**AIM OF THE EXERCISE**:
In the records below, find the line containing "Instruction: Click the" and the line containing "The image size is (868, 357).". Give again exactly those lines and every line between them, omitting the pictures.
══ INFORMATION PROVIDED ══
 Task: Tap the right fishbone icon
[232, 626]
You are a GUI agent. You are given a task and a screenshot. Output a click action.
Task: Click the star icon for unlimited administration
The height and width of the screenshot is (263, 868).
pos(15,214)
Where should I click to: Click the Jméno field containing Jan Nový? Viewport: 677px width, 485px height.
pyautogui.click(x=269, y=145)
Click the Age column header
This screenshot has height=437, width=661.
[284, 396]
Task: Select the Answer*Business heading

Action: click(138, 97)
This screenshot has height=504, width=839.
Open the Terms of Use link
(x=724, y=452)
═══
══ INFORMATION PROVIDED ══
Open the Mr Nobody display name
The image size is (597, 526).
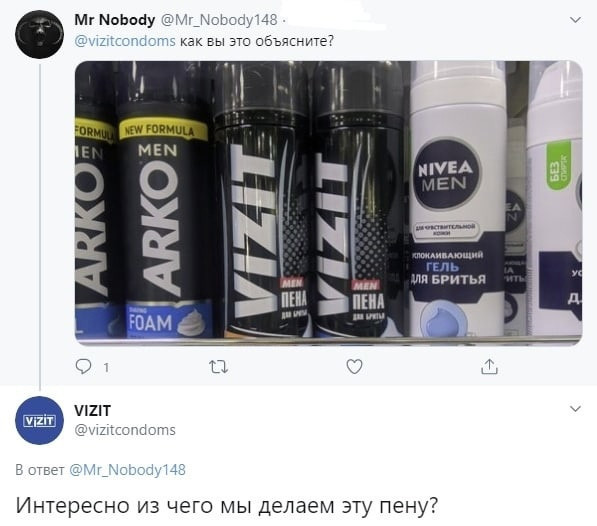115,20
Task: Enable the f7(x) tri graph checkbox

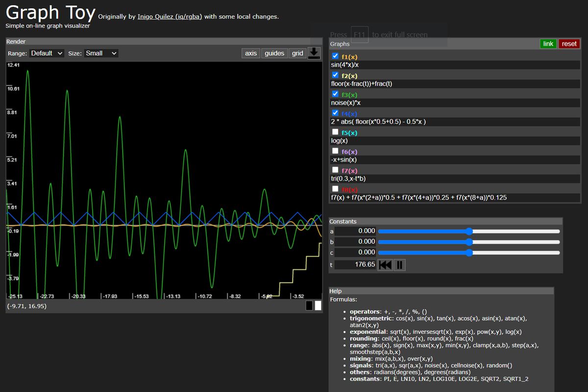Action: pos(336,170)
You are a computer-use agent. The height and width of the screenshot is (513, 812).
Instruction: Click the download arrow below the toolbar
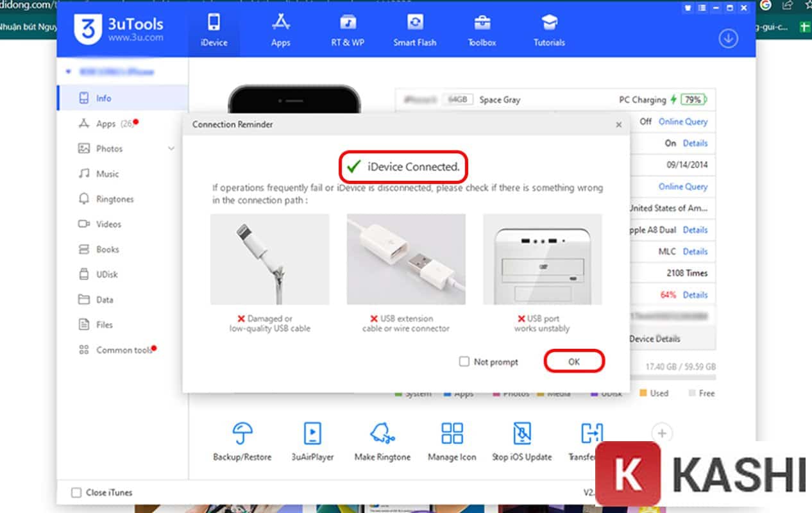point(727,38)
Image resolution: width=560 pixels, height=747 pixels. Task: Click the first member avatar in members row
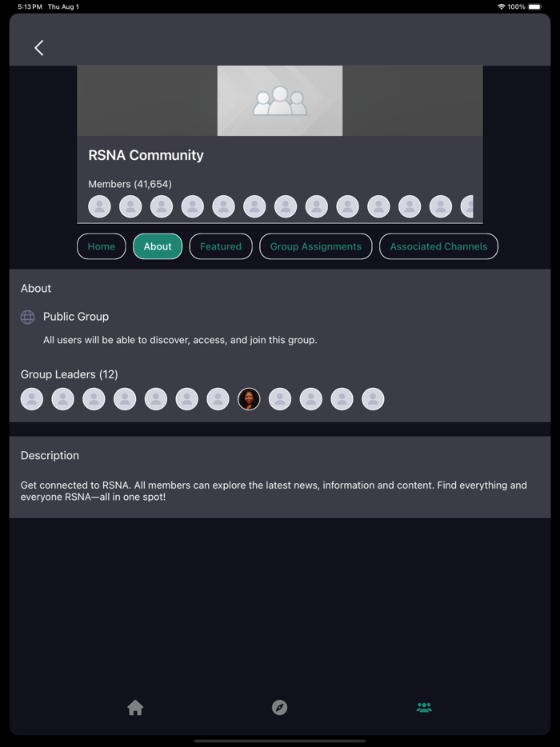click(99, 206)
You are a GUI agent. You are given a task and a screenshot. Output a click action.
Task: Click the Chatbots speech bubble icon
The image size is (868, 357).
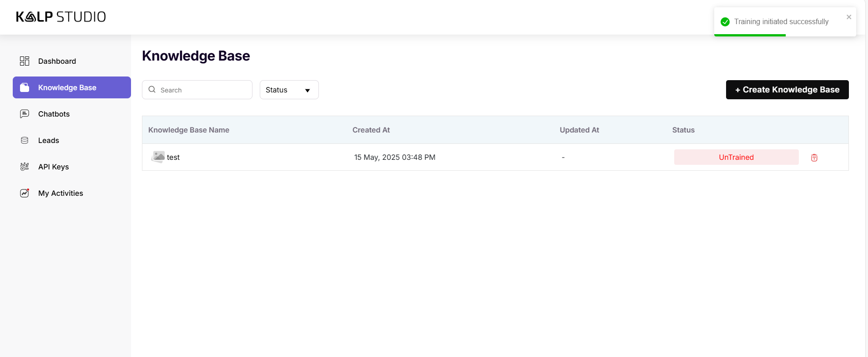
═══
**TASK SOLUTION**:
Instruction: Click the download arrow below the toolbar
point(727,38)
Image resolution: width=560 pixels, height=747 pixels. Task: Click the first member avatar in members row
click(99, 206)
You are a GUI agent. You are given a task and a screenshot. Output a click action.
Task: Click the Chatbots speech bubble icon
The image size is (868, 357).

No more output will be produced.